本文发现,人力资本中的教育年限、培训、工龄等变量对农民工工资有显著的正向影响,年龄和性别也有显著影响;企业制度中的企业规模和工种对工资有显著影响,规模越大,工资越高,工种表现出明显的等级性。

企业所属行业和企业性质对工资没有显著影响,是否签订劳动合同和缺工情况同样如此。

社会资本变量和社会环境变量对农民工工资水平没有显著影响。

本文认为,农民工的工资是处于分割的二元劳动力市场一端的,高度市场化的,缺乏企业内部劳动力市场或晋升机制,也少受劳动力市场用工情况变化影响的,没有地区性差异的一个实实在在的刚性的低工资。

  【关键词】农民工/工资/人力资本/社会资本/企业制度/社会环境

  

  一、文献回顾和研究假设

  在马克思看来,工资是劳动力价值的价格体现。

“劳动力的价值,是由生产、发展、维持和延续劳动力所必需的生活资料的价值来决定”。

“劳动力的价值由两种要素所构成:

一种是纯生理的要素,另一种是历史的或社会的要素”。

后一种要素,马克思认为,是“每个国家的传统生活水平。

这种生活水平不仅包括满足生理上的需要,而且还包括满足由人们赖以生息教养的那些社会条件所产生的一定需要”(马克思,1972/1898:

181、199)。

  马克思的经济学被称为“政治经济学”,他对工资的考察不是基于纯粹经济学的立场,而是基于经济社会学的立场。

因为,他把工人得到的工资置于资本主义的基本经济社会结构之中,工人的工资当然还取决于与资本家的斗争。

但是,马克思认为,工资和劳动力生产率之间没有函数关系,也与劳动力市场供需关系的变化没有大的关系。

  在马克思之前,古典经济学的诸多代表人物都以社会—经济因素来解释工资。

比如,亚当·斯密就注意到工人与老板的讨价还价,由习俗、惯例、人道主义和培训成本所决定的劳动力再生产成本,一个国家的发展阶段等因素对工人工资的影响(亚当·斯密,2005)。

  人力资本理论的兴起,可以看作是对马克思经典资本理论的挑战。

人力资本理论强调人能够对自身进行投资,并产生经济回报。

林南(2004)认为,马克思理论中的劳动者是可以替代的,所以在一定生产条件下,如果生产的产品相同,则劳动者的工资是一定的。

####

__挑战__. 请返回上文关于农民工工资的文章中的一段原文,一字不改:从“企业所属行业和企业性质对工资没有显著影响,是否签订劳动合同和缺工情况同样如此。”这几个字开始,到“在马克思看来,工资是劳动力价值的价格体现。”为止。

__记录信息__.
####

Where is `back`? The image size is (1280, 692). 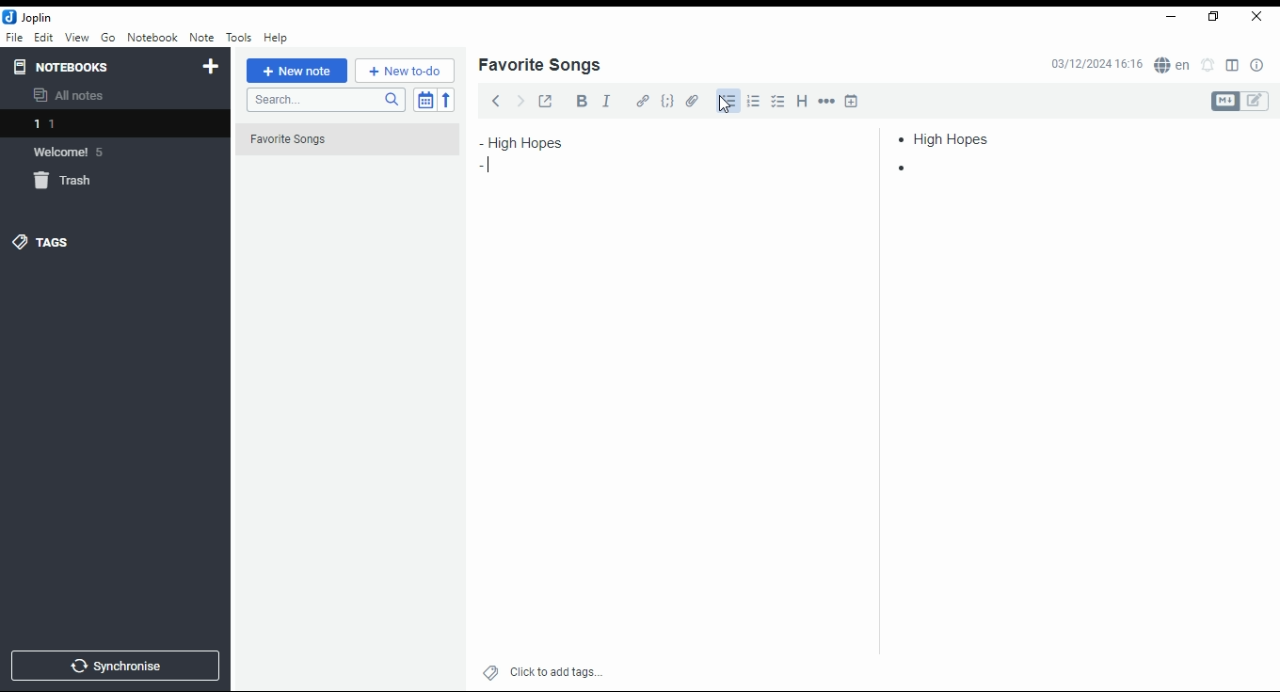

####

__任务解答__.
企业所属行业和企业性质对工资没有显著影响,是否签订劳动合同和缺工情况同样如此。

社会资本变量和社会环境变量对农民工工资水平没有显著影响。

本文认为,农民工的工资是处于分割的二元劳动力市场一端的,高度市场化的,缺乏企业内部劳动力市场或晋升机制,也少受劳动力市场用工情况变化影响的,没有地区性差异的一个实实在在的刚性的低工资。

  【关键词】农民工/工资/人力资本/社会资本/企业制度/社会环境

  

  一、文献回顾和研究假设

  在马克思看来,工资是劳动力价值的价格体现。